Oxalate and Kidney Stones

In a review of studies of dietary oxalate, the authors found that a decrease in dietary calcium intake led to greater urinary oxalate.5 Since less calcium was available to bind the oxalate into a non-absorbable form in the stomach and intestines, more oxalate was absorbed and then excreted through the urine, raising the risk for kidney stones.

 This review also identified eight specific oxalate-containing foods that significantly increase urinary oxalate, and therefore the potential for calcium-oxalate stones. These foods included nuts, tea, chocolate, beets, rhubarb, strawberries and wheat bran. This finding suggests a strategy of limiting intake of certain very high oxalate-containing foods in people prone to calcium oxalate stone formation, and maintaining adequate calcium intake.

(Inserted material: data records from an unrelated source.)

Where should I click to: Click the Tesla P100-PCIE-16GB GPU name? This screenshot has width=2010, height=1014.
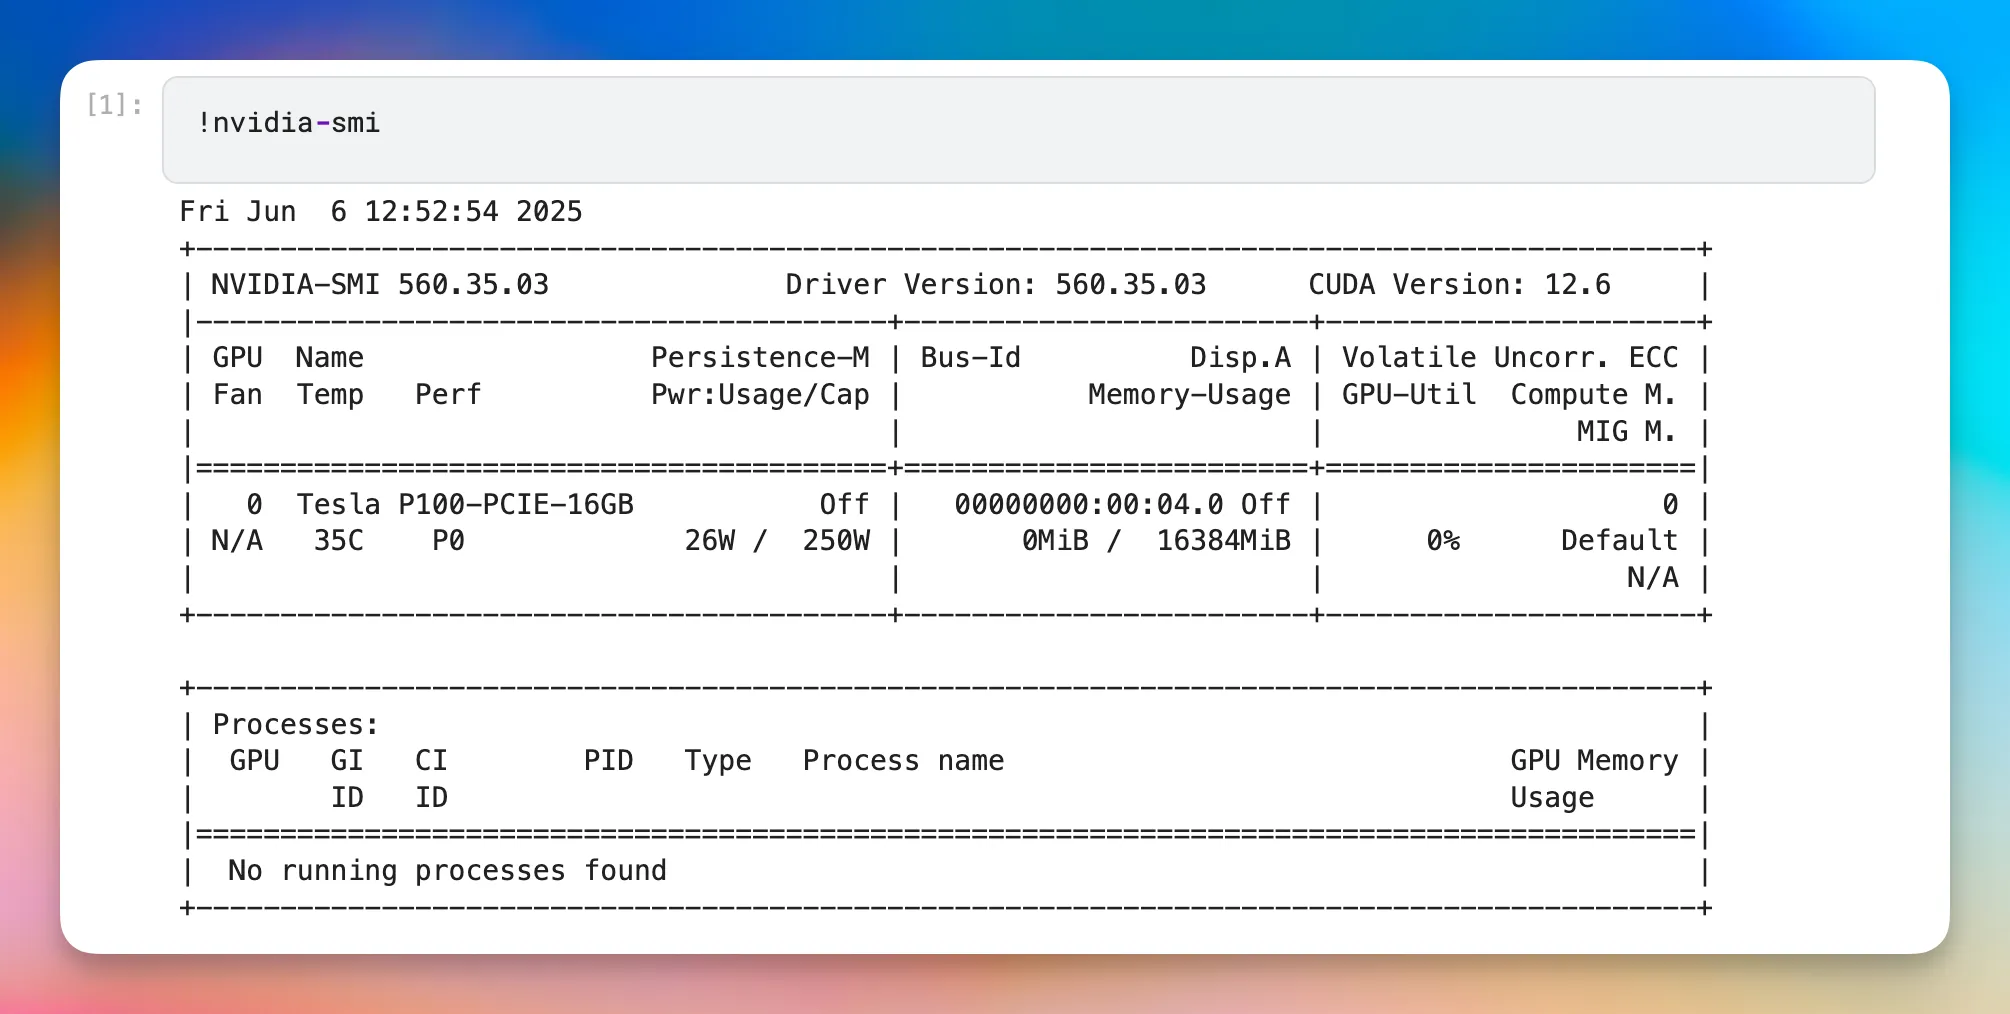pos(465,504)
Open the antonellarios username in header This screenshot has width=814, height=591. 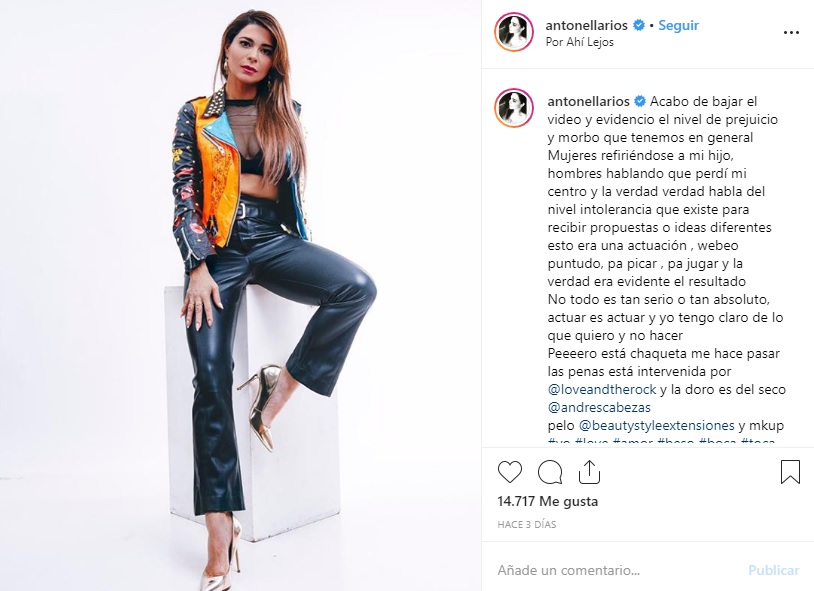click(x=587, y=25)
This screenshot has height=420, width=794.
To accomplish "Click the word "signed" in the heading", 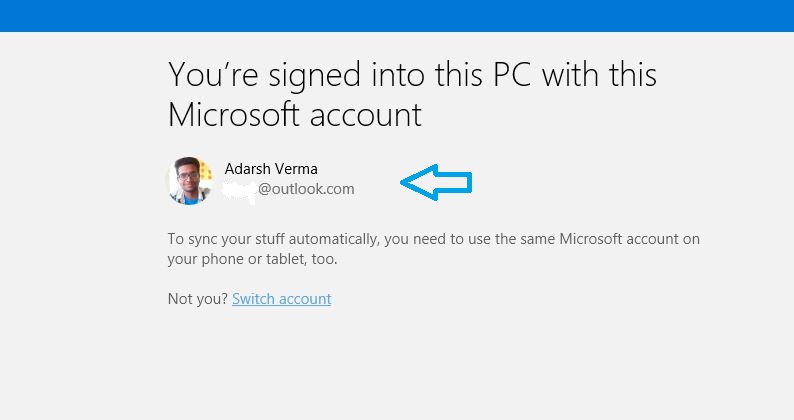I will [x=314, y=77].
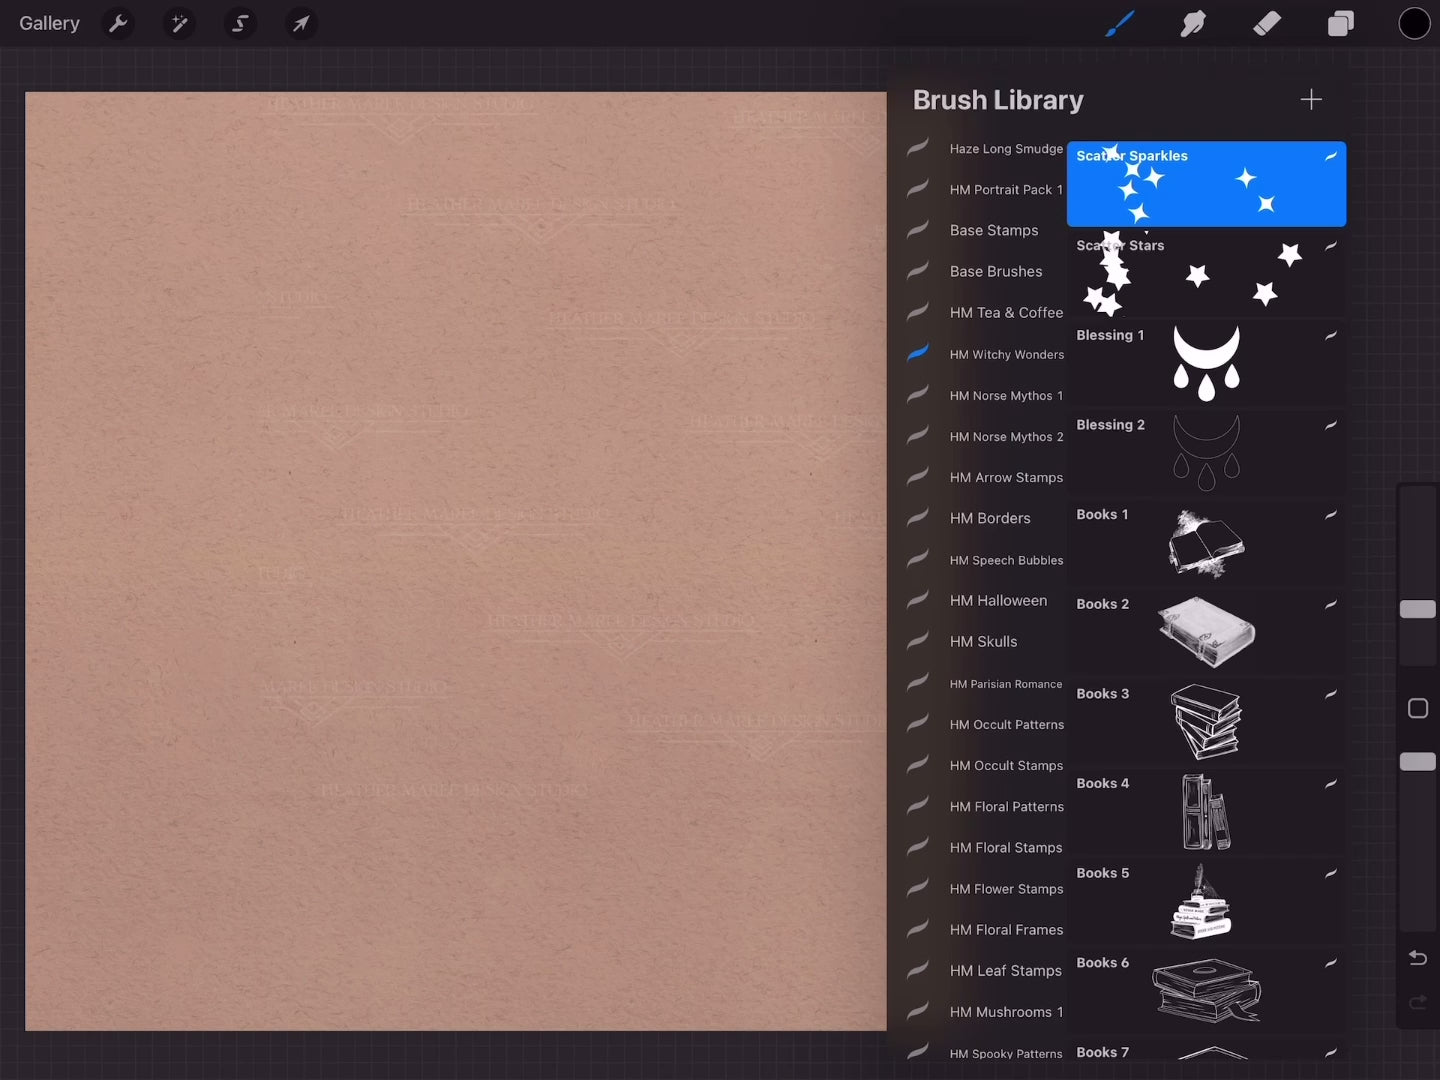Open the Actions wrench menu
The height and width of the screenshot is (1080, 1440).
click(118, 23)
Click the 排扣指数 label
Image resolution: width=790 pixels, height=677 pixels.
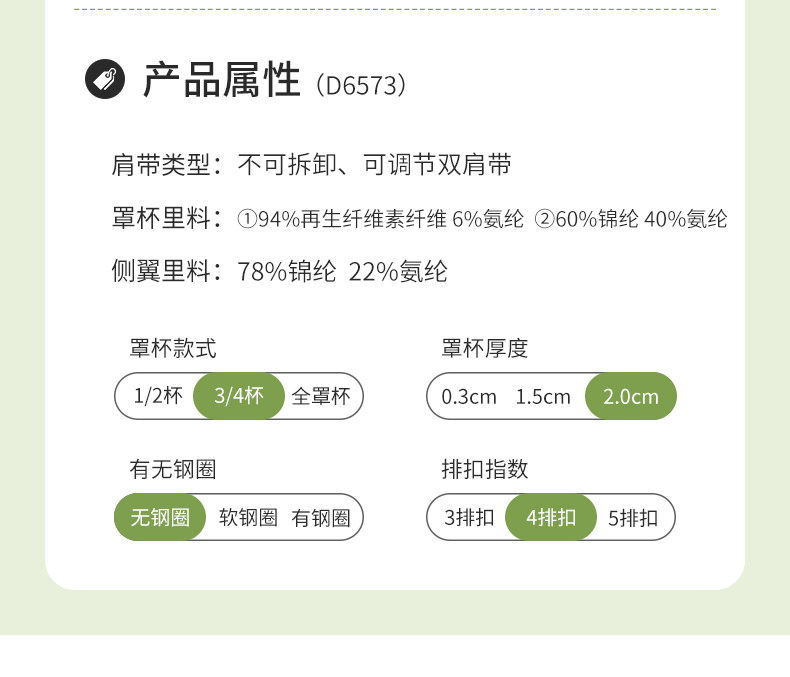485,469
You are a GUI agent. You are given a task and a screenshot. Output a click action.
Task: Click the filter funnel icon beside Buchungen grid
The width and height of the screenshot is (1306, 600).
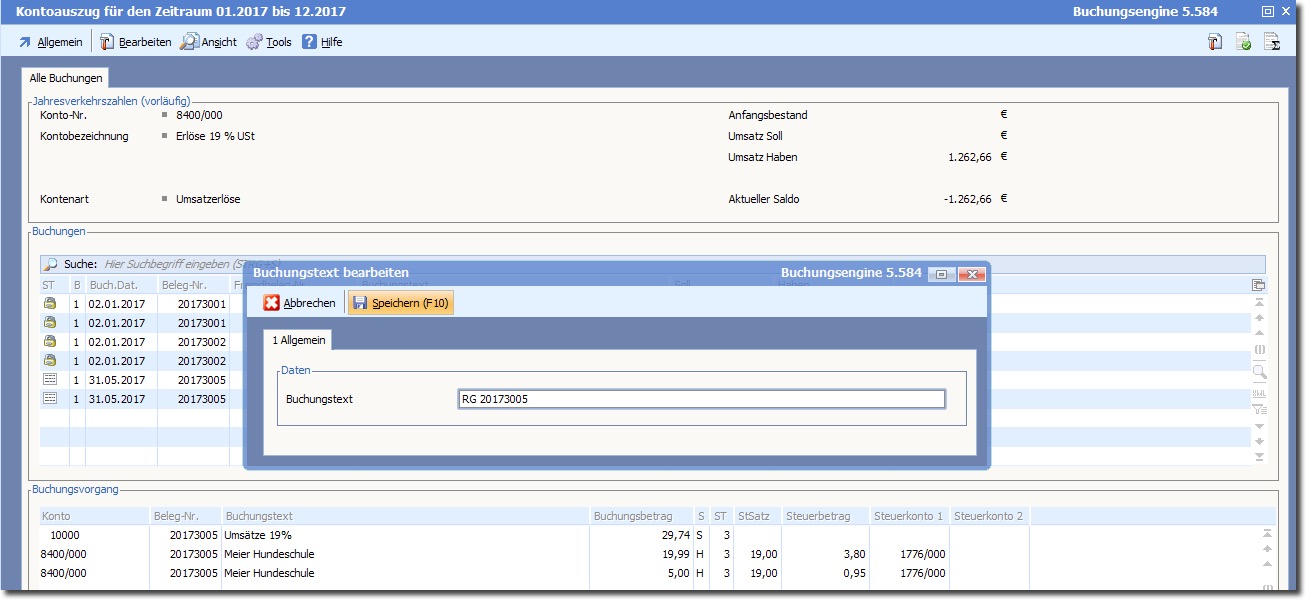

 Finally, phosphate-based soft drinks have been proposed as a contributor to kidney stones. A study in the Journal of Clinical Epidemiology reviewed 1,009 male patients who both formed kidney stones and were consumers of a significant amount of soda to see what effect soda pop might have on stone recurrence.6 Those people who consumed phosphate-based sodas in the largest quantities had the highest rate of stone recurrence.

Osteoporosis Risk and Kidney Stones

The risks of following a low-calcium diet in patients with kidney stones were reinforced in a study of low bone mass in stone forming individuals.7 Patients with calcium containing kidney stones, both with and without hypercalciuria, were compared with normal subjects for bone mineral density and incidence of bone fractures.

 As a group, stone forming patients had lower bone density than non-stone formers. However, when correlated with diet, those kidney stone patients with lower bone density and more fractures consumed a diet with less calcium and more salt and animal protein than those with better bone quality and fewer fractures.

Cash Intake and Kidney Stones: Risk Benefit

While the NIH Consensus Development Conference on Optimal Calcium Intake cautioned those patients with a history of kidney stones and high urinary calcium about increasing their calcium intake excessively, the report also cited the large study showing a protective effect of higher calcium intake against kidney stones8.

 Most recently, Drs. Curhan et al, authors of the 1993 prospective study, published further data on calcium intake and stones.9 In this latest study, the authors conducted an analysis among women participating in the Nurses Health Study over a 12-year period who had no prior history of kidney stones. They found that higher dietary calcium intake was correlated with fewer kidney stones.

 Although those subjects taking calcium supplements had a slightly higher risk of stones, the incidence was only 1 case of stones per 1,000 person years. The authors propose that since 67% of women taking calcium supplements took them between meals or with breakfast, a meal usually low in oxalate, the calcium could not perform its role of blocking oxalate stone formation the same way that calcium at meals is able to do.

 In a recently completed trial, only two cases of kidney stones were reported in 2,295 women taking 2,000 mg of supplemental calcium carbonate per day.10 These results indicate that reduction of calcium intake is not advisable as a way to reduce kidney stone risk, particularly given the other benefits of adequate calcium intake, and that supplemental calcium may reduce kidney stone risk if taken with meals.


The best strategy for preventing kidney stones and maintaining healthy bones would appear to be adequate calcium consumption from the diet, and supplements taken at mealtime if necessary, combined with restriction of sodium, oxalate-rich foods and phosphate-based sodas in people at risk for stones. Most importantly, a high fluid intake should be maintained at all times, especially during hot, dry weather when the risk of kidney stone formation is greatest.

Calcium carbonate achieves maximum absorption when taken with meals, and therefore is an excellent choice as a supplement. It is also the most widely used supplement, contains the highest amount of elemental calcium of all supplements and is moderately priced.